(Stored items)
↓
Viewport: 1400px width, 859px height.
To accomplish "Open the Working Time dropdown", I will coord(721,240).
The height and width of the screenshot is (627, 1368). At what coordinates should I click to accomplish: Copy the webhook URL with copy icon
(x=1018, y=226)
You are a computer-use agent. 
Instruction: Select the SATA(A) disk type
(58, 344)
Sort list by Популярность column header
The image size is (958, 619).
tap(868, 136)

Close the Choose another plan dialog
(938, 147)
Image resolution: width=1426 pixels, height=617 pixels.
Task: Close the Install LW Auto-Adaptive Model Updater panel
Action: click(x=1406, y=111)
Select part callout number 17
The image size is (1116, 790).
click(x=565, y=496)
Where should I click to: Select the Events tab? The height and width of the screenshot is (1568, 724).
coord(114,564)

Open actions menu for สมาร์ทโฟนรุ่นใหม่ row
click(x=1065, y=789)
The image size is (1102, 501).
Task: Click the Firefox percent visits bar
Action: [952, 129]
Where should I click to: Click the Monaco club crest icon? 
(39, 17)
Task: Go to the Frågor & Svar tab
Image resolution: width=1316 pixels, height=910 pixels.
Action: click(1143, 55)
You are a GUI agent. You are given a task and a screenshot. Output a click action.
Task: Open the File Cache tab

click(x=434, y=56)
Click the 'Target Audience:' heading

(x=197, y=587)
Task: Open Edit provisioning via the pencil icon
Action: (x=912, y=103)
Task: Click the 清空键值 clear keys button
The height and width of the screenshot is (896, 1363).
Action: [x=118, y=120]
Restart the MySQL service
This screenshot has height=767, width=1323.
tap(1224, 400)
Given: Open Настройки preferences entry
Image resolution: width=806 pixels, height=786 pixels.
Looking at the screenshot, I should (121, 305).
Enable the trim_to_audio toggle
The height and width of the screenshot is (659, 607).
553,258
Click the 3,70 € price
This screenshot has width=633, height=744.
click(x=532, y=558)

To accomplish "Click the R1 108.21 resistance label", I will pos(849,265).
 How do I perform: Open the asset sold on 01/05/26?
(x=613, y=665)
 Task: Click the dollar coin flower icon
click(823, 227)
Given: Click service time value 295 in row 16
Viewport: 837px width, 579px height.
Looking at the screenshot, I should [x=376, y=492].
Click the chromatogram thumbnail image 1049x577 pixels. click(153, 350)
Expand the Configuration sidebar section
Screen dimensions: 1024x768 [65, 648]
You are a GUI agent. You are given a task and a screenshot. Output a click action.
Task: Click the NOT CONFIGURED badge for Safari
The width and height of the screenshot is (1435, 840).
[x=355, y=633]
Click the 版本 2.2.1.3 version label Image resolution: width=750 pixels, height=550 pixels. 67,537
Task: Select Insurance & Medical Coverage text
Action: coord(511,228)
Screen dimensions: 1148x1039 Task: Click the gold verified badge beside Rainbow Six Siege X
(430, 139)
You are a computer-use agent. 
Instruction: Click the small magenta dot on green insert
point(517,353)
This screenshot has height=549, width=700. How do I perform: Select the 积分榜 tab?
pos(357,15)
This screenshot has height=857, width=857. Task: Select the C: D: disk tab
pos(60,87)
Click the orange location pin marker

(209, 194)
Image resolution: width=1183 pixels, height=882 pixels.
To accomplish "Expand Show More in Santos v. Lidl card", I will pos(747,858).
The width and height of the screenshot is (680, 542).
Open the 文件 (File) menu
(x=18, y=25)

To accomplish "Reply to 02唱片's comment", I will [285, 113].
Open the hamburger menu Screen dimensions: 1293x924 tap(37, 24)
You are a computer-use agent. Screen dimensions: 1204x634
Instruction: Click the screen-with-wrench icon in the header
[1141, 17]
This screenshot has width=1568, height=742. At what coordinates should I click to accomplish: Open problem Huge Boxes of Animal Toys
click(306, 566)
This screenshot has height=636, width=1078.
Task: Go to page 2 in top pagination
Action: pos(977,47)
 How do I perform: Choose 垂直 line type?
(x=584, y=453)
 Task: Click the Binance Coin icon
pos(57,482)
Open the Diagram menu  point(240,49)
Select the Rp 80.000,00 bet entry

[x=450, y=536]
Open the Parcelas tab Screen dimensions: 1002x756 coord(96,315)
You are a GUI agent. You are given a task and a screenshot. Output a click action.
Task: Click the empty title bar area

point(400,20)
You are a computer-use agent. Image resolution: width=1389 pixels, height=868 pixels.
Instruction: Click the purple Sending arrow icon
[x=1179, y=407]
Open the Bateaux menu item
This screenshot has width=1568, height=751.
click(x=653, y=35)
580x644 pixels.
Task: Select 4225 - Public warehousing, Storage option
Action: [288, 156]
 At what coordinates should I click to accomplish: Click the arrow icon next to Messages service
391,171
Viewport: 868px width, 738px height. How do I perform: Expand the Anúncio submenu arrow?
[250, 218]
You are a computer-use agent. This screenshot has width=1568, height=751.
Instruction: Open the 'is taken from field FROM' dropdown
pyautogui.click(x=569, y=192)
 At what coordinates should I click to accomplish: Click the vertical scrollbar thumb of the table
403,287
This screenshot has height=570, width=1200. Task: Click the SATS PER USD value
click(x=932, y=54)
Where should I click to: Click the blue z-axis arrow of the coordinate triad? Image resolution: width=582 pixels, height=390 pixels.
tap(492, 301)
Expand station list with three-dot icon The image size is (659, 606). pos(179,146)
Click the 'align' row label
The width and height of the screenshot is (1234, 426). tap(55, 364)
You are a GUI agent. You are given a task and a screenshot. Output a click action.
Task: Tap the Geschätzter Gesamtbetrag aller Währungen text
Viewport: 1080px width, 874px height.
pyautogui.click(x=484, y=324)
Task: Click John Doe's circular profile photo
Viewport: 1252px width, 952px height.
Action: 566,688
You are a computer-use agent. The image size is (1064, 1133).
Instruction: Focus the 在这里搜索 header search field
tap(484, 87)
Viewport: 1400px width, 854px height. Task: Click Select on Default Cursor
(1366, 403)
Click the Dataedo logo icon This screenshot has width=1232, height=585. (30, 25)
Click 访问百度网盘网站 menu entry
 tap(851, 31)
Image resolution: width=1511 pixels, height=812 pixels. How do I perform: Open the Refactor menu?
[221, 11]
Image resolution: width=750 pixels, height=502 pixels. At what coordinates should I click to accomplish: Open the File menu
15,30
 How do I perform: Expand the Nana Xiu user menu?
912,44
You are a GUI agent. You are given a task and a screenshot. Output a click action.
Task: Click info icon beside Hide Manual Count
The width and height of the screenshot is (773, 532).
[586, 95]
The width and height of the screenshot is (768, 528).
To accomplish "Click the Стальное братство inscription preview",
↑
_What to do_: Each record shown above must be reproduced exactly.

_Response to this task_:
Viewport: 1400px width, 859px height.
To accomplish "Open the Working Time dropdown", I will coord(721,240).
The height and width of the screenshot is (627, 1368). At what coordinates should I click to accomplish: Copy the webhook URL with copy icon
(x=1018, y=226)
You are a computer-use agent. 
Instruction: Select the SATA(A) disk type
(58, 344)
Sort list by Популярность column header
The image size is (958, 619).
tap(868, 136)

Close the Choose another plan dialog
(938, 147)
Image resolution: width=1426 pixels, height=617 pixels.
Task: Close the Install LW Auto-Adaptive Model Updater panel
Action: click(x=1406, y=111)
Select part callout number 17
The image size is (1116, 790).
click(x=565, y=496)
Where should I click to: Select the Events tab? The height and width of the screenshot is (1568, 724).
coord(114,564)

Open actions menu for สมาร์ทโฟนรุ่นใหม่ row
click(x=1065, y=789)
The image size is (1102, 501).
Task: Click the Firefox percent visits bar
Action: [952, 129]
Where should I click to: Click the Monaco club crest icon? 
(39, 17)
Task: Go to the Frågor & Svar tab
Image resolution: width=1316 pixels, height=910 pixels.
Action: click(1143, 55)
You are a GUI agent. You are given a task and a screenshot. Output a click action.
Task: Open the File Cache tab

click(x=434, y=56)
Click the 'Target Audience:' heading

(x=197, y=587)
Task: Open Edit provisioning via the pencil icon
Action: (x=912, y=103)
Task: Click the 清空键值 clear keys button
The height and width of the screenshot is (896, 1363).
Action: [x=118, y=120]
Restart the MySQL service
This screenshot has height=767, width=1323.
tap(1224, 400)
Given: Open Настройки preferences entry
Image resolution: width=806 pixels, height=786 pixels.
Looking at the screenshot, I should (121, 305).
Enable the trim_to_audio toggle
The height and width of the screenshot is (659, 607).
553,258
Click the 3,70 € price
This screenshot has width=633, height=744.
click(x=532, y=558)

To accomplish "Click the R1 108.21 resistance label", I will pos(849,265).
 How do I perform: Open the asset sold on 01/05/26?
(x=613, y=665)
 Task: Click the dollar coin flower icon
click(823, 227)
Given: Click service time value 295 in row 16
Viewport: 837px width, 579px height.
Looking at the screenshot, I should [x=376, y=492].
Click the chromatogram thumbnail image 1049x577 pixels. click(153, 350)
Expand the Configuration sidebar section
Screen dimensions: 1024x768 [65, 648]
You are a GUI agent. You are given a task and a screenshot. Output a click action.
Task: Click the NOT CONFIGURED badge for Safari
The width and height of the screenshot is (1435, 840).
[x=355, y=633]
Click the 版本 2.2.1.3 version label Image resolution: width=750 pixels, height=550 pixels. 67,537
Task: Select Insurance & Medical Coverage text
Action: coord(511,228)
Screen dimensions: 1148x1039 Task: Click the gold verified badge beside Rainbow Six Siege X
(430, 139)
You are a computer-use agent. 
Instruction: Click the small magenta dot on green insert
point(517,353)
This screenshot has height=549, width=700. How do I perform: Select the 积分榜 tab?
pos(357,15)
This screenshot has height=857, width=857. Task: Select the C: D: disk tab
pos(60,87)
Click the orange location pin marker

(209, 194)
Image resolution: width=1183 pixels, height=882 pixels.
To accomplish "Expand Show More in Santos v. Lidl card", I will pos(747,858).
The width and height of the screenshot is (680, 542).
Open the 文件 (File) menu
(x=18, y=25)

To accomplish "Reply to 02唱片's comment", I will [285, 113].
Open the hamburger menu Screen dimensions: 1293x924 tap(37, 24)
You are a computer-use agent. Screen dimensions: 1204x634
Instruction: Click the screen-with-wrench icon in the header
[1141, 17]
This screenshot has width=1568, height=742. At what coordinates should I click to accomplish: Open problem Huge Boxes of Animal Toys
click(306, 566)
This screenshot has height=636, width=1078.
Task: Go to page 2 in top pagination
Action: pos(977,47)
 How do I perform: Choose 垂直 line type?
(x=584, y=453)
 Task: Click the Binance Coin icon
pos(57,482)
Open the Diagram menu  point(240,49)
Select the Rp 80.000,00 bet entry

[x=450, y=536]
Open the Parcelas tab Screen dimensions: 1002x756 coord(96,315)
You are a GUI agent. You are given a task and a screenshot. Output a click action.
Task: Click the empty title bar area

point(400,20)
You are a computer-use agent. Image resolution: width=1389 pixels, height=868 pixels.
Instruction: Click the purple Sending arrow icon
[x=1179, y=407]
Open the Bateaux menu item
This screenshot has width=1568, height=751.
click(x=653, y=35)
580x644 pixels.
Task: Select 4225 - Public warehousing, Storage option
Action: [288, 156]
 At what coordinates should I click to accomplish: Click the arrow icon next to Messages service
391,171
Viewport: 868px width, 738px height. How do I perform: Expand the Anúncio submenu arrow?
[250, 218]
You are a computer-use agent. This screenshot has width=1568, height=751.
Instruction: Open the 'is taken from field FROM' dropdown
pyautogui.click(x=569, y=192)
 At what coordinates should I click to accomplish: Click the vertical scrollbar thumb of the table
403,287
This screenshot has height=570, width=1200. Task: Click the SATS PER USD value
click(x=932, y=54)
Where should I click to: Click the blue z-axis arrow of the coordinate triad? Image resolution: width=582 pixels, height=390 pixels.
tap(492, 301)
Expand station list with three-dot icon The image size is (659, 606). pos(179,146)
Click the 'align' row label
The width and height of the screenshot is (1234, 426). tap(55, 364)
You are a GUI agent. You are given a task and a screenshot. Output a click action.
Task: Tap the Geschätzter Gesamtbetrag aller Währungen text
Viewport: 1080px width, 874px height.
pyautogui.click(x=484, y=324)
Task: Click John Doe's circular profile photo
Viewport: 1252px width, 952px height.
Action: 566,688
You are a computer-use agent. The image size is (1064, 1133).
Instruction: Focus the 在这里搜索 header search field
tap(484, 87)
Viewport: 1400px width, 854px height. Task: Click Select on Default Cursor
(1366, 403)
Click the Dataedo logo icon This screenshot has width=1232, height=585. (30, 25)
Click 访问百度网盘网站 menu entry
 tap(851, 31)
Image resolution: width=1511 pixels, height=812 pixels. How do I perform: Open the Refactor menu?
[221, 11]
Image resolution: width=750 pixels, height=502 pixels. At what coordinates should I click to accomplish: Open the File menu
15,30
 How do I perform: Expand the Nana Xiu user menu?
912,44
You are a GUI agent. You are given a task and a screenshot. Output a click action.
Task: Click info icon beside Hide Manual Count
The width and height of the screenshot is (773, 532).
[586, 95]
The width and height of the screenshot is (768, 528).
To accomplish "Click the Стальное братство inscription preview",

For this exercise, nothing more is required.